Sir Gawain & the Green Knight, translated by W S Merwin I ended the year revisiting this weird & wonderful work, though this time in Merwin's translation, which I hadn't read before. Quite seasonally appropriate, as it takes place over Christmas / New Year's.

& so on into a new year, with several books already in progress. . . . 

4 comments:

Civic Center said...

Uh, wow. The only book we read concurrently last year was "Shy," which I also found fascinating. Not sure I've ever read a self-assessment as ruthlessly honest as Ms. Mary's of her own life. Her insider look at New York Jewish cultural royalty and its many lesser strivers was also something I've never read about quite so honestly before. Loved her final act as a young adult novelist who knocked off a few classics, "Freaky Friday" among them.

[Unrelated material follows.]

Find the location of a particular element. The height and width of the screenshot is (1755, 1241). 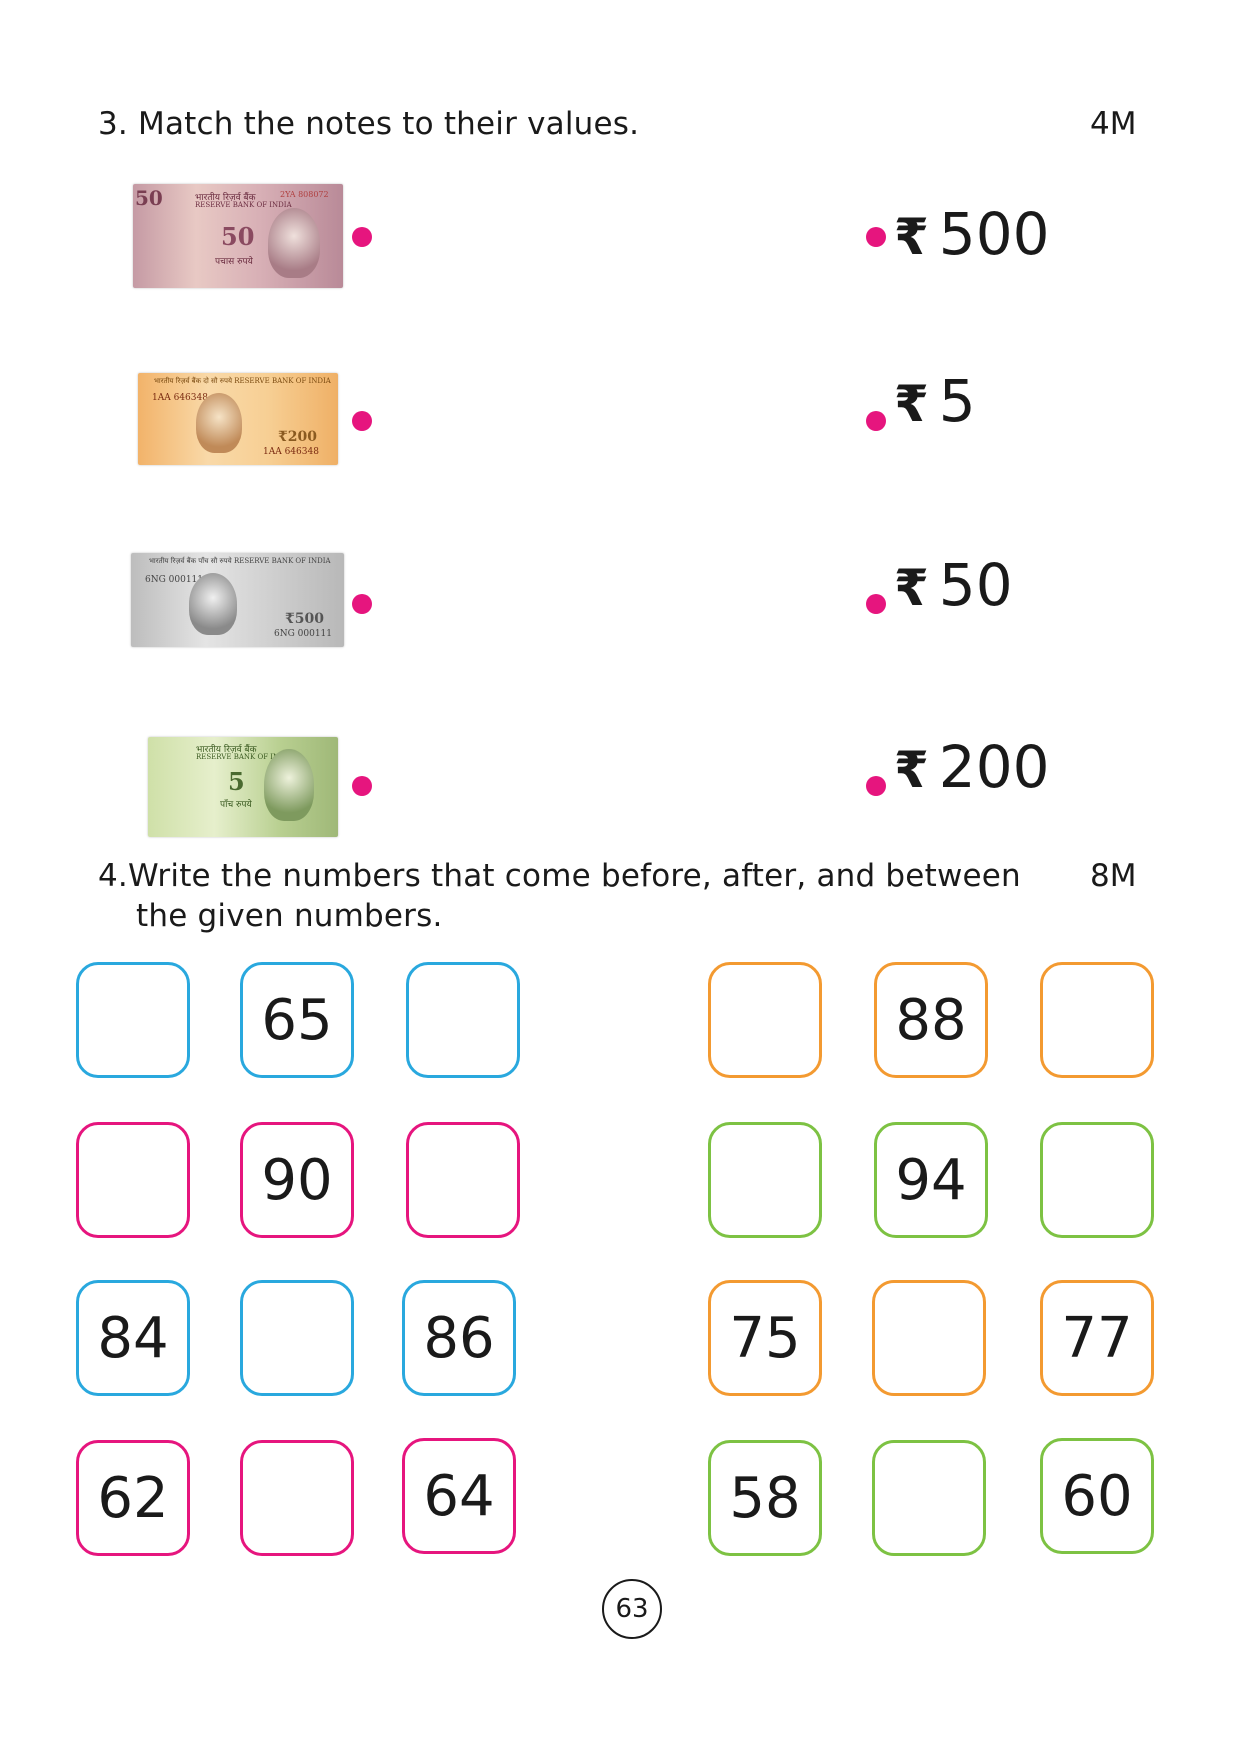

Austin and I have been occasionally reading plays out loud with each other, dividing the roles depending on the scene, and the works have been mostly Shakespeare, Shaw and Tennessee Williams. I finally added Ibsen to the mix last month and I read "A Doll's House" for the very first time without ever having seen the play live, if you can believe it, and even though I knew all about the the shocking ending, I still managed to be shocked. This marriage, this house, these children, this life, goodbye! No wonder they burned the theater down in Germany that performed it. Then we read "Ghosts" and Austin found it so disturbing that I didn't press for the next in the four-play volume, which is the terrifying "Hedda Gabler."

Anyway, I want to read "Shaw & Ibsen: The Quintessence of Ibsenism & Related Writings, by Shaw". If you actually have a copy of that, I would humbly beg to borrow it from you, briefly.

Happy New Year, Patrick

Civic Center said...

Dear Patrick: Never mind about the book loan request, always fraught territory. Just found a copy at the SF Public Library.

Patrick J. Vaz said...

Shy got a lot of attention for its behind-the-scenes look at the midcentury arts world (meaning: lots of hot gossip) so I was impressed at how thoughtful Rodgers was about not just her life but the lives around her.

All of the Ibsen books I read last year said that Ghosts was the play that really disturbed/angered/disgusted his contemporaries, so Austin really got the point of it. But I hope you continue with your readings: the world needs your Hedda! What is the fourth play in the volume you have?

Civic Center said...

"The Master Builder," for some reason.